Once solely used in ancient Mayan religious rituals, and later as a currency, it didn’t take long for European explorers to cotton on to the culinary potential of this irresistible sweet treat. Here is how people across the globe are enjoying it today. 
Angela Nahas

4 Apr 2013 - 11:33 AM  UPDATED 30 Mar 2021 - 5:17 PM



Chocolate salami (salame di cioccolato) 

Despite the name, this popular sweet does not contain meat, but is so called for its resemblance to salami. Made all over Italy, this dense log of butter, biscuits and chocolate has many regional variations.


Chocolate pots with macarons (Saint-Emilion au chocolat) 

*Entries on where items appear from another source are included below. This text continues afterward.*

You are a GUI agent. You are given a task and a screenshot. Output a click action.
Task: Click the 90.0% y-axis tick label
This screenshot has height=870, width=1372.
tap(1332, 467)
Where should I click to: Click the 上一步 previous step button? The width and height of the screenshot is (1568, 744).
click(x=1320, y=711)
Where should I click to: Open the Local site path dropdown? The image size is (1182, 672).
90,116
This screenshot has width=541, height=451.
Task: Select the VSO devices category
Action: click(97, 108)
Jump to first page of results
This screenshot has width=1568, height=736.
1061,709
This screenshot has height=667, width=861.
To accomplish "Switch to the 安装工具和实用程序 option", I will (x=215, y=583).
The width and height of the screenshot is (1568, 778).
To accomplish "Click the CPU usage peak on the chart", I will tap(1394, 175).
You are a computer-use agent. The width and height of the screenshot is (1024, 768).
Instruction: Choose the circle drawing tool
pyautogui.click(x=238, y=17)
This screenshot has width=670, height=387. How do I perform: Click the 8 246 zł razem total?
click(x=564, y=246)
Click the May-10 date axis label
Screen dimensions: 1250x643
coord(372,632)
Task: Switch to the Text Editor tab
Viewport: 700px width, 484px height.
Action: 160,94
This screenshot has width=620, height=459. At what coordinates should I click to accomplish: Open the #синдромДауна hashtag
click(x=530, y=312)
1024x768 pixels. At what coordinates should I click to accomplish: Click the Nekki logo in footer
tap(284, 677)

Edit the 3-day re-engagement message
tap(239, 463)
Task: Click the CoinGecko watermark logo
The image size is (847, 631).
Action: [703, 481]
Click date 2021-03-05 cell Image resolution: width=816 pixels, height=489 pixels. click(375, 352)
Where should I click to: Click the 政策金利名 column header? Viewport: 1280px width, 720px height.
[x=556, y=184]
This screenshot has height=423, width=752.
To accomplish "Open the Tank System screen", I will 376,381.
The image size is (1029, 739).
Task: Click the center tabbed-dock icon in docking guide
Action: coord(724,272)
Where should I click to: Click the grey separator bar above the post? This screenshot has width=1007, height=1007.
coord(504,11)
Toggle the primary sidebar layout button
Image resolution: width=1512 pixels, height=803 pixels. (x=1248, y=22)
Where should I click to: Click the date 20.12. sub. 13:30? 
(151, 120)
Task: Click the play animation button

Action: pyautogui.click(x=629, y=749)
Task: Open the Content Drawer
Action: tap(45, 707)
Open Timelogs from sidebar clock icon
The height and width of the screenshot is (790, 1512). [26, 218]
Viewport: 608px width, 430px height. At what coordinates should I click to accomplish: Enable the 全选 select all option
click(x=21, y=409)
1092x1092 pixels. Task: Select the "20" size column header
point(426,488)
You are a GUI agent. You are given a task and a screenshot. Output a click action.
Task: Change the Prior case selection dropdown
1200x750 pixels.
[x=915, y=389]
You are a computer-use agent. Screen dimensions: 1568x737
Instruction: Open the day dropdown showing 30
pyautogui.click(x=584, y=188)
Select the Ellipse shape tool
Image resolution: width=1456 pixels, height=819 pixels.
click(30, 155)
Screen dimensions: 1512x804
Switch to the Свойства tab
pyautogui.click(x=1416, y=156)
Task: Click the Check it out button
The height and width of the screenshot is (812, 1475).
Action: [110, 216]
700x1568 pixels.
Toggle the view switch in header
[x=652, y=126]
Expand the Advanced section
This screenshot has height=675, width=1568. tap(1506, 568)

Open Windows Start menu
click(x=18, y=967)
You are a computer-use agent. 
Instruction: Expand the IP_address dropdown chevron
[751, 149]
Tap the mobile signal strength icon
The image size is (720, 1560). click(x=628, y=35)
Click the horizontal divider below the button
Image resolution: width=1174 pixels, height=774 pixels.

St-Emilion, a medieval town near Bordeaux in the south-west of France, is famous for its macarons. They are more rustic than their modern Parisian counterparts, consisting of a single almond biscuit without ganache.


Mole poblano 

Mole, meaning sauce or stew, is the generic term used in Mexico for a number of sauces. It is often used to refer to the most popular of these – mole poblano, a rich dark-red sauce made from a number of ingredients, including dried chillies and chocolate.

United States

Chocolate peanut butter brownie 

Popular in America since the first half of the 20th century, this dense chocolate cake is slightly under-baked and cut into individual servings. The original brownie recipe by Fannie Farmer, published in 1896, was flavoured with molasses, with a single nut placed in each centre.